The change would reduce class size across grades at the school to 18 to 21 students.

“While we acknowledge that this is not an easy solution because moving kids is never easy and we’re attached to them, going on the way that we’re going on I just don’t see as being a viable option,” she said.

Collins said he anticipates some angst among parents who have fifth graders at the magnet school and younger children attending.

Growing Enrollment

Enrollment is growing at the school because although students in upper grades are moving on to middle school, larger classes are moving in. The school has fourth and fifth grades of about 60 students and an incoming kindergarten class of 90. First grade is close to 100 students, Dauphinais said.

Denise Doolittle, director of pupil services and special education, said students and staff from the special education program at Claude Chester would move as a group to Charles Barnum, which should help.

“I think that will be a benefit and will ease the transition,” she said. She added that Charles Barnum has housed a similar program before.

The early childhood program that would move from Claude Chester to S.B. Butler is an assessment program, not one that students attend each day, she said.

Assisting Parents

School Board Member Beverly Washington said the district should do all it can to make the situation easier for parents.

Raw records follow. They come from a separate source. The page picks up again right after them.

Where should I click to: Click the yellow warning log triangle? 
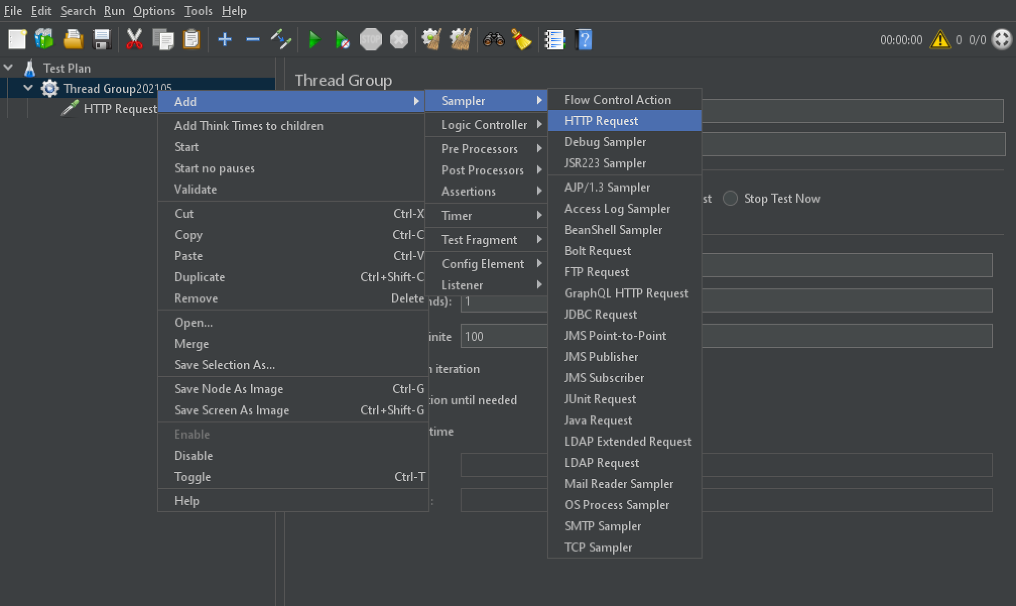click(x=940, y=40)
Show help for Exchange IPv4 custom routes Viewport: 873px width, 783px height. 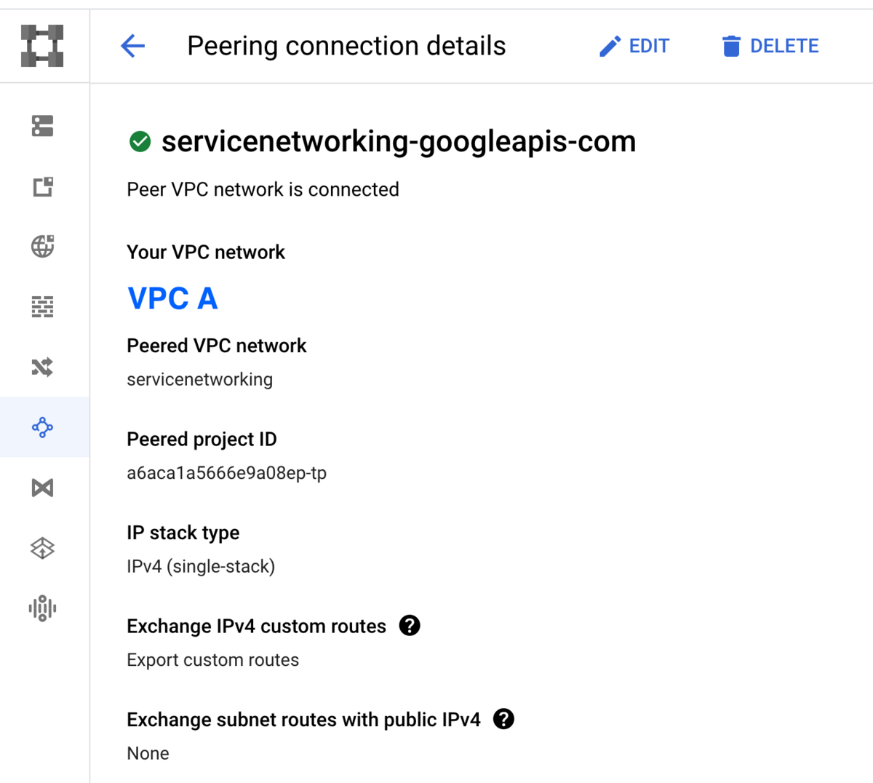pyautogui.click(x=410, y=626)
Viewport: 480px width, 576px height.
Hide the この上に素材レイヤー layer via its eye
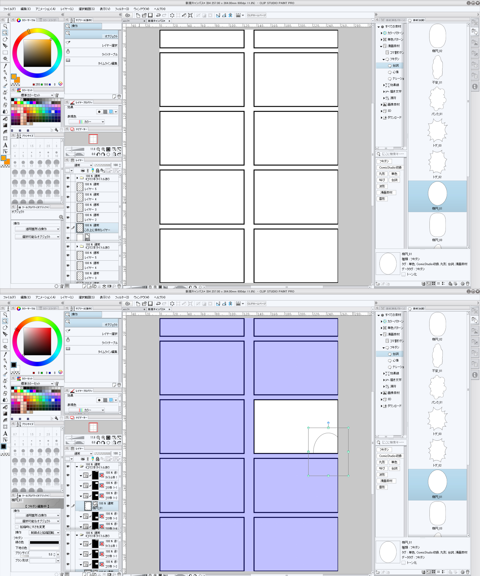[68, 228]
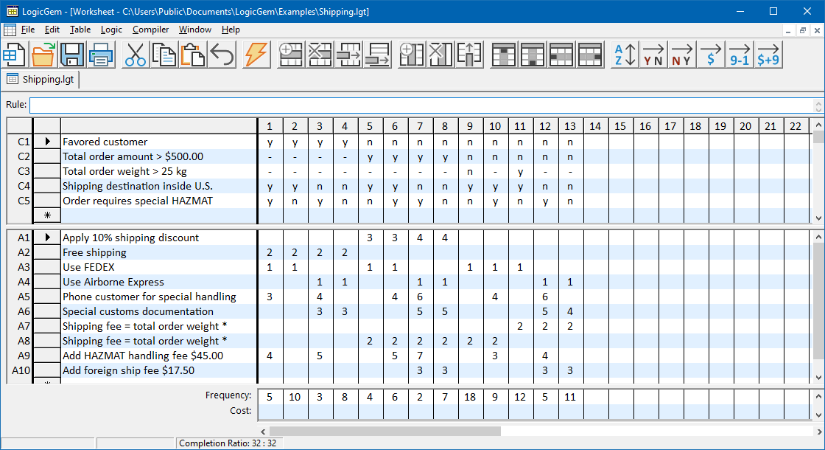825x450 pixels.
Task: Open the Table menu
Action: click(x=80, y=30)
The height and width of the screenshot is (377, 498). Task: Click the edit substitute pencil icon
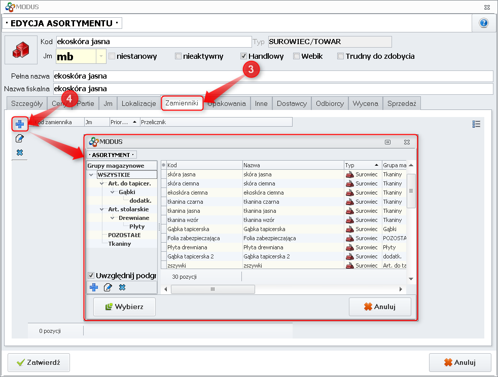tap(20, 138)
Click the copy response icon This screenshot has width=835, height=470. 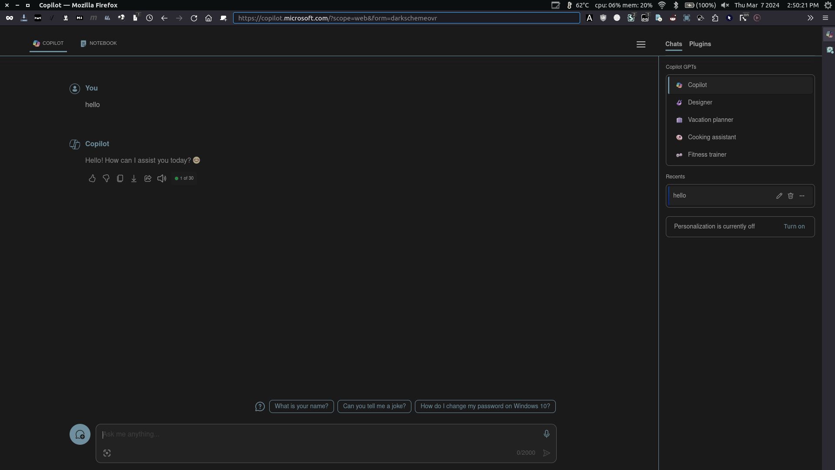(120, 178)
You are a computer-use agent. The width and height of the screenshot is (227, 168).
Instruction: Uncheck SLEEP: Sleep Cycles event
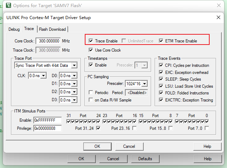pyautogui.click(x=161, y=79)
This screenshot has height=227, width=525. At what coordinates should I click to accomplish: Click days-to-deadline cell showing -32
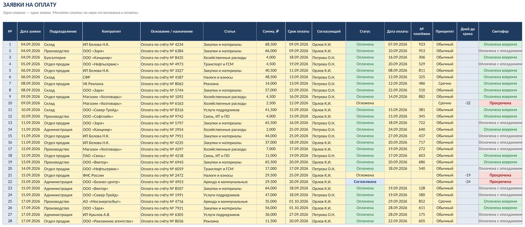[x=467, y=103]
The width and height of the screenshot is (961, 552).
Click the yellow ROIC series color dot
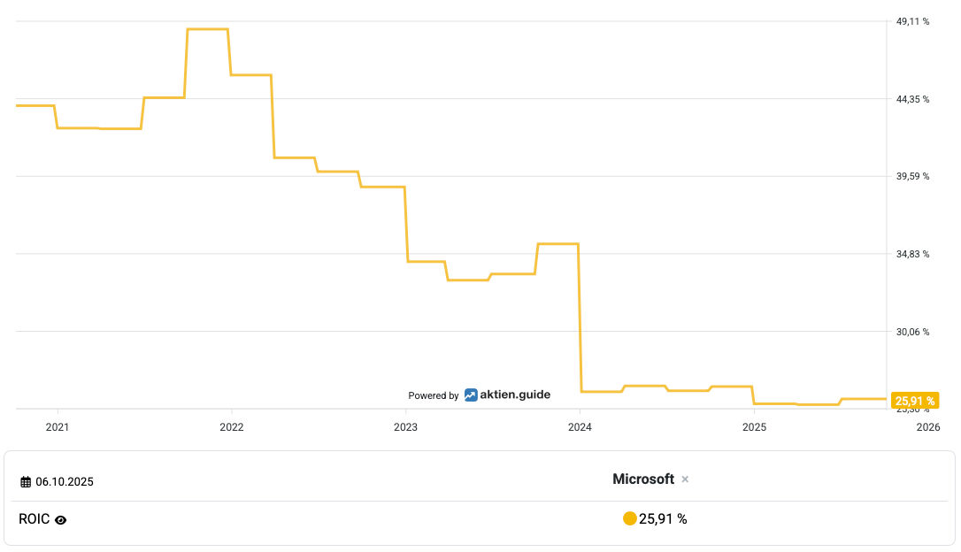pos(630,518)
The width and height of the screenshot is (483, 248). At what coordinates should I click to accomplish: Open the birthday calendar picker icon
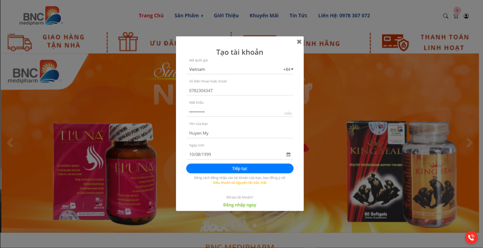pos(289,155)
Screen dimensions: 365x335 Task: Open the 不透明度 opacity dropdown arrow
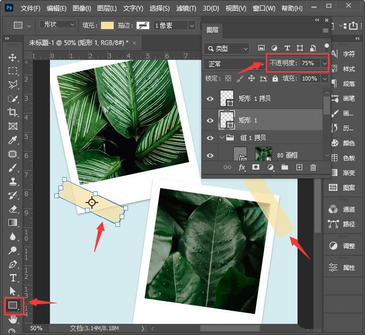tap(324, 64)
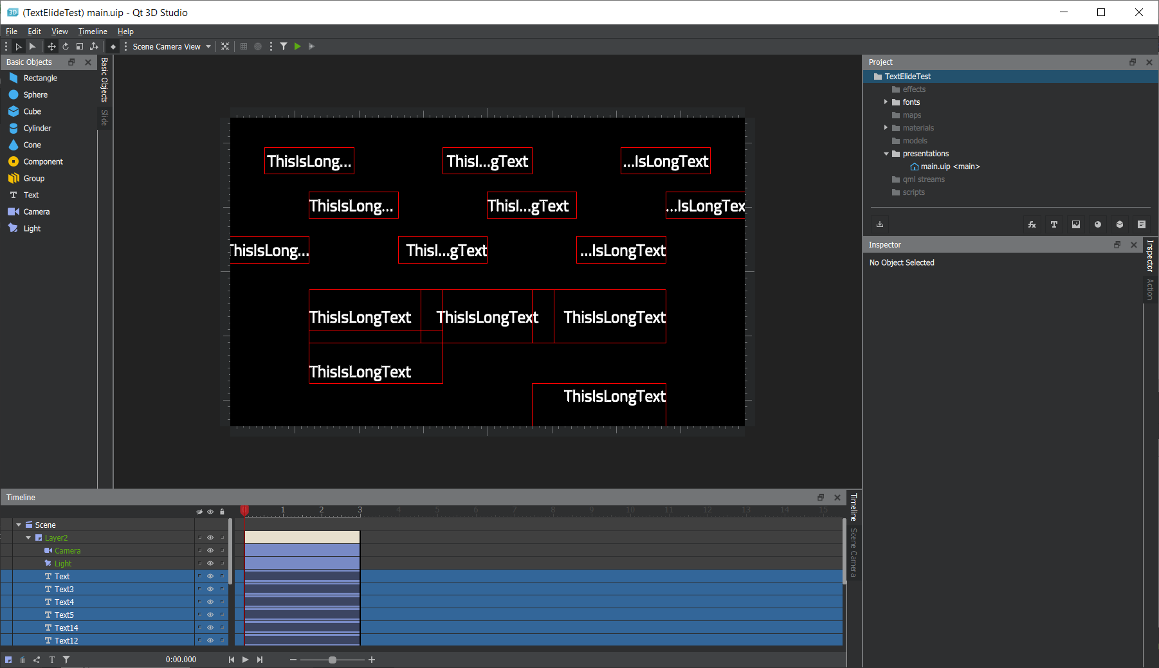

She suggested a bus be offered from the Catherine Kolnaski neighborhood so parents can get to Claude Chester for special school events.

Collins said he would support the idea.

Groton has been grappling with redistricting because it was cited by the state for a racial imbalance at Catherine Kolnaski Magnet. The district must still present a plan that deals with that issue, but the state board of education is not expected to review it until the fall.

Given this, Collins said it would be unwise for Groton to redistrict students now, only to present a plan to the state and possibly have to move them again.

Board Vice Chairwoman Elizabeth Gianacoplos said the crowding problem shows that redistricting is not just about racial balance.

“This is certainly not ideal and I think we all recognize that, but it is what it is,” she said. “It’s really a band-aid. So we need to acknowledge that.”